:: Data records
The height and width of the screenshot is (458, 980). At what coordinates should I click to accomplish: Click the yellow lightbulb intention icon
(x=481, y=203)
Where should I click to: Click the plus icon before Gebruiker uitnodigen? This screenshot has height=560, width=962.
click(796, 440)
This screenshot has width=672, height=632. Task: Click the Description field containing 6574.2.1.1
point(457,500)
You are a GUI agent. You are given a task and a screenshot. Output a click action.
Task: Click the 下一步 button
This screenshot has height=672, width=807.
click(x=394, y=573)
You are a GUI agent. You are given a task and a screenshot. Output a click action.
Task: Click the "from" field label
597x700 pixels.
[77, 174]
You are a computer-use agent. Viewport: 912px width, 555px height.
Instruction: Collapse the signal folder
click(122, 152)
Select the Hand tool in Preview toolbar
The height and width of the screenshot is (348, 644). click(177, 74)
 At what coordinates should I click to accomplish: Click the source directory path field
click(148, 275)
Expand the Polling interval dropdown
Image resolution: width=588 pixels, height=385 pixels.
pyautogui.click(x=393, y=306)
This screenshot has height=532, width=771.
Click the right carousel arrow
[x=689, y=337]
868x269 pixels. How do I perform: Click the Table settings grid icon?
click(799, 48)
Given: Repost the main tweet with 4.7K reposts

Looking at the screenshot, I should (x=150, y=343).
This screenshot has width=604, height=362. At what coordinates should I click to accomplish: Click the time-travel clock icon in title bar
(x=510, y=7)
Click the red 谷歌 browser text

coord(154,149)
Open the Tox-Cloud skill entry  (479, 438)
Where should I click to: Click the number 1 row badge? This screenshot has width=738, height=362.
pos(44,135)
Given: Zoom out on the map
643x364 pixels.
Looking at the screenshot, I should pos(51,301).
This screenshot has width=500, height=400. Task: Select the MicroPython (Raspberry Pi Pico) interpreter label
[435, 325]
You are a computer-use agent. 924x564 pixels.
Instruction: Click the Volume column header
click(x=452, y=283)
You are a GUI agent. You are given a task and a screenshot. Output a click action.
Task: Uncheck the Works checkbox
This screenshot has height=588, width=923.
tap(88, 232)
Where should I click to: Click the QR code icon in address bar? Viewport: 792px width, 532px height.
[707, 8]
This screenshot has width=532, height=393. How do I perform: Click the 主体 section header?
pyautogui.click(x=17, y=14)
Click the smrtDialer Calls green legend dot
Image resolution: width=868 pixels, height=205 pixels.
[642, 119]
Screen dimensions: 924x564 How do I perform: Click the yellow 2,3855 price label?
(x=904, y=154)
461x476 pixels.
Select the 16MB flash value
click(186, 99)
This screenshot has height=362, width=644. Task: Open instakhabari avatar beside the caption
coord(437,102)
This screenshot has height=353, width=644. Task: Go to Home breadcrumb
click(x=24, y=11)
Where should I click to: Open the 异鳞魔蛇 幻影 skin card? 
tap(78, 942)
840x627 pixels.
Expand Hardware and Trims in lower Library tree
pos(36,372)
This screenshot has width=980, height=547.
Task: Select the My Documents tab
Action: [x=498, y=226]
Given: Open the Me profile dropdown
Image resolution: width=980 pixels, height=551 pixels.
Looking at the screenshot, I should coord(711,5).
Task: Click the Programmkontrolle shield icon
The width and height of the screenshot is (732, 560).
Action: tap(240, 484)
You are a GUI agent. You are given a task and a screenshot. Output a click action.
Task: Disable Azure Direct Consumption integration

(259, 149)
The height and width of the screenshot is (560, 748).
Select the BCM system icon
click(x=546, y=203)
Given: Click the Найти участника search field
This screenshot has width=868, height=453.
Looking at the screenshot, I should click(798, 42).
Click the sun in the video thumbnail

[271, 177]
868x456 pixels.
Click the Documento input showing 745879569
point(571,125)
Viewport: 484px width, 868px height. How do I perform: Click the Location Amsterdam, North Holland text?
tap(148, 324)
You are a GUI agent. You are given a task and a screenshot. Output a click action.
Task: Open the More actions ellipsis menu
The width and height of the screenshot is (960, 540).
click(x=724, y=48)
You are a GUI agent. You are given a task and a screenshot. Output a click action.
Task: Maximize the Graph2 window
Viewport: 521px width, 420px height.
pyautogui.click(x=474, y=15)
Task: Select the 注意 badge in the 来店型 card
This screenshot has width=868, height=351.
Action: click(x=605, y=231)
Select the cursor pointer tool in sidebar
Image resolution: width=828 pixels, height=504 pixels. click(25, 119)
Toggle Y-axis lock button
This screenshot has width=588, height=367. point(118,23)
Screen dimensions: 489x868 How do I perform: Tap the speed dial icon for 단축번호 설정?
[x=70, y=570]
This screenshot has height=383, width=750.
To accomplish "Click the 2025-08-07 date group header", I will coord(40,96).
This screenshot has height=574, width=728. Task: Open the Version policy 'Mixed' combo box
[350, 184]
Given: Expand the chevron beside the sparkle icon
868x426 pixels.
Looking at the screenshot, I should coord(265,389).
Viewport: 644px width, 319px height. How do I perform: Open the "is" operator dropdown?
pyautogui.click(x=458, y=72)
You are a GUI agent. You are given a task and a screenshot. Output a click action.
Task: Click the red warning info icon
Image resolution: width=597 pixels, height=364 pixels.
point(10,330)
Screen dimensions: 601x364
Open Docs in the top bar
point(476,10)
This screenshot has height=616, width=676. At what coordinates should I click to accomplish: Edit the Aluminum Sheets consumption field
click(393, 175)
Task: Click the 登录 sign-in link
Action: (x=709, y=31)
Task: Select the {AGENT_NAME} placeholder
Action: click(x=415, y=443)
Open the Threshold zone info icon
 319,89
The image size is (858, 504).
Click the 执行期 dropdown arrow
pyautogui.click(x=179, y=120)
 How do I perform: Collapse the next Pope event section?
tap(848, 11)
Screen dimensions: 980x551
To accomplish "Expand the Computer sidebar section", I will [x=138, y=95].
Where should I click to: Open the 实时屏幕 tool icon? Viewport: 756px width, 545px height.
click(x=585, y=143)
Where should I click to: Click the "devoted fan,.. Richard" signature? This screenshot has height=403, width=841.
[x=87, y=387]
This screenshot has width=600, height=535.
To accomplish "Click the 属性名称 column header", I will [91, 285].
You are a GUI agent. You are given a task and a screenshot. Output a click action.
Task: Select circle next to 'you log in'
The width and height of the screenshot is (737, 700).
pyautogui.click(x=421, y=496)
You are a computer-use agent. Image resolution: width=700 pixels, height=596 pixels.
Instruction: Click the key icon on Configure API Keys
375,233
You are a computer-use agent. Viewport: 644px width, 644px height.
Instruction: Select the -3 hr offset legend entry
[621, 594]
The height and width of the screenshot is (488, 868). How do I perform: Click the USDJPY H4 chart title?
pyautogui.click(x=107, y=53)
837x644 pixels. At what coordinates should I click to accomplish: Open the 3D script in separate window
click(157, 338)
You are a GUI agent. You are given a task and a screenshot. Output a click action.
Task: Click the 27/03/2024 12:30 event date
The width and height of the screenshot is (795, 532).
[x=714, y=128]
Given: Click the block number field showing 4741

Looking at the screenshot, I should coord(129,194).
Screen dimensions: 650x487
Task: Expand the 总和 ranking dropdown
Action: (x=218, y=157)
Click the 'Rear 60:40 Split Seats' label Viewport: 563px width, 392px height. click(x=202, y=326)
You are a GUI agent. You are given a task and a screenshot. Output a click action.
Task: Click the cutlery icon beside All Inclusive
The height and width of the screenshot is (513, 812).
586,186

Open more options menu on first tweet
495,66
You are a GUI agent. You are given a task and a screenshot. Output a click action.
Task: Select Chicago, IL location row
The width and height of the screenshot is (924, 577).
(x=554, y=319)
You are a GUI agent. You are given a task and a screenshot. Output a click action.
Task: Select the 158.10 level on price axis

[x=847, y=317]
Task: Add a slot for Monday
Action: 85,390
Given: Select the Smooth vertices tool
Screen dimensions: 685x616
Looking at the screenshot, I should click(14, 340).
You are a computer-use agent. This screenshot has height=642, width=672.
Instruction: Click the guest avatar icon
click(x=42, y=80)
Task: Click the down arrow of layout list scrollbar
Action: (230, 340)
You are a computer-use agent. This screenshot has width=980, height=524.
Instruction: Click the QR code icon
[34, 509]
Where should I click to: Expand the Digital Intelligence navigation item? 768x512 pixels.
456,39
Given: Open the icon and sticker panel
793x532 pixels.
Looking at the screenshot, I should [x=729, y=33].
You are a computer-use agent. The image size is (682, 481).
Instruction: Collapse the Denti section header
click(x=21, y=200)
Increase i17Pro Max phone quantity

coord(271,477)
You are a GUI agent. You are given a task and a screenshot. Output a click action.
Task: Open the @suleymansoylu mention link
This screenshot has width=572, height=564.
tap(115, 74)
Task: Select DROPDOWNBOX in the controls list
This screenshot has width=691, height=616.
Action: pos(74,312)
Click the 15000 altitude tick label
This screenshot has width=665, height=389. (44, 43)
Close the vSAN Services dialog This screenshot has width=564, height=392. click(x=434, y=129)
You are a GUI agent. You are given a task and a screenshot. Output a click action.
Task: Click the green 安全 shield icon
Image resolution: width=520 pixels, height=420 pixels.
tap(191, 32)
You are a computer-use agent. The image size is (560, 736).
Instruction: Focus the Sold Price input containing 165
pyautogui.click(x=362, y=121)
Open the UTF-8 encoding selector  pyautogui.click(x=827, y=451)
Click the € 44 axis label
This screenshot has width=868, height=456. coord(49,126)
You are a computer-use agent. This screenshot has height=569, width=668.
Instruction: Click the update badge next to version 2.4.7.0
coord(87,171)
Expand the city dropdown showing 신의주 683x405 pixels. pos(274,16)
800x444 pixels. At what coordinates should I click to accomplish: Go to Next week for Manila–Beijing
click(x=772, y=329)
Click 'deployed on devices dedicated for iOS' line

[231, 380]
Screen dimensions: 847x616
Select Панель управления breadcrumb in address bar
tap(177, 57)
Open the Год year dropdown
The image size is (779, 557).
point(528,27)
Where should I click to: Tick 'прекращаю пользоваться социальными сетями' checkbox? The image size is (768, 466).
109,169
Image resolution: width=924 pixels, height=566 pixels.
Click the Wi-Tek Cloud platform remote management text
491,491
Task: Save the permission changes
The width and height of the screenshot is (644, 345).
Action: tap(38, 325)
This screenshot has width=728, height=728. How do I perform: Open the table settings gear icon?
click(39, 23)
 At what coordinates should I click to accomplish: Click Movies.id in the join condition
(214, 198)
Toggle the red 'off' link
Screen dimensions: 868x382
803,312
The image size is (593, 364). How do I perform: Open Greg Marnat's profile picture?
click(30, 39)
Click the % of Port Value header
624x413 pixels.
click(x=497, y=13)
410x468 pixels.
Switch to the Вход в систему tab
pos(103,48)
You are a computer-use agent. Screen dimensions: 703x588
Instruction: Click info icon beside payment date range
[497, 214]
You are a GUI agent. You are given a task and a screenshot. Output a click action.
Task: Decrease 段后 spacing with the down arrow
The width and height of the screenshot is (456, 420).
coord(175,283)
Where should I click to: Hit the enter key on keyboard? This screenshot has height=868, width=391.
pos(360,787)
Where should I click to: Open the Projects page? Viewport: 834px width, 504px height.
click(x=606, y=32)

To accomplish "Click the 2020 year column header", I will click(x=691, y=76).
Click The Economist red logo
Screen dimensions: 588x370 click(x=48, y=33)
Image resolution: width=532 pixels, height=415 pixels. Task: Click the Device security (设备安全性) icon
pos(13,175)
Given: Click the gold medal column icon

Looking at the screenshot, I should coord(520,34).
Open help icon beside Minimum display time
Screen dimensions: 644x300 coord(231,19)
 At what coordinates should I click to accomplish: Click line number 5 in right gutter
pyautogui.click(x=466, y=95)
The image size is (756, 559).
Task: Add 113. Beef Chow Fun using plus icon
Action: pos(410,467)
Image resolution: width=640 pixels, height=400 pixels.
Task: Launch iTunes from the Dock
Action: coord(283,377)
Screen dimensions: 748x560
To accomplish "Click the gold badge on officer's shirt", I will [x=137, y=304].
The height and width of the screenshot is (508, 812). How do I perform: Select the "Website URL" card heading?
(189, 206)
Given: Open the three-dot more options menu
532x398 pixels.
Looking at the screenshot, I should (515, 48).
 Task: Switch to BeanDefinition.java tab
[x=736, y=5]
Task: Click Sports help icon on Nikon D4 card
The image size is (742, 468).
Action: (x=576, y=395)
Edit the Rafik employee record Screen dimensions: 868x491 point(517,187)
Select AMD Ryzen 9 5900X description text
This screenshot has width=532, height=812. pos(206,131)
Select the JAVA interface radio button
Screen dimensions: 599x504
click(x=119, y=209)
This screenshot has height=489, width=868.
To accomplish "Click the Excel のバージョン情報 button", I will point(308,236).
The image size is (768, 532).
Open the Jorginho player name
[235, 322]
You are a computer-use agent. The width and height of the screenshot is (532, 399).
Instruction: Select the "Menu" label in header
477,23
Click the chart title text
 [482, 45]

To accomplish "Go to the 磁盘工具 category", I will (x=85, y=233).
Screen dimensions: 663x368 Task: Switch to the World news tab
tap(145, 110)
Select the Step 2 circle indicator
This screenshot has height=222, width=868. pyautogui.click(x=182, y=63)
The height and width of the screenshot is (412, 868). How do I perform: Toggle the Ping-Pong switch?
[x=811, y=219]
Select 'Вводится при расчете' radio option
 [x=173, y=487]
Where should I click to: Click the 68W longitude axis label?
::::
• [Assignment]:
In the material above, please find every line that includes the word "year" and copy it.

• [Solution for this problem]:
Open the Год year dropdown
To accomplish "Click the 2020 year column header", I will click(x=691, y=76).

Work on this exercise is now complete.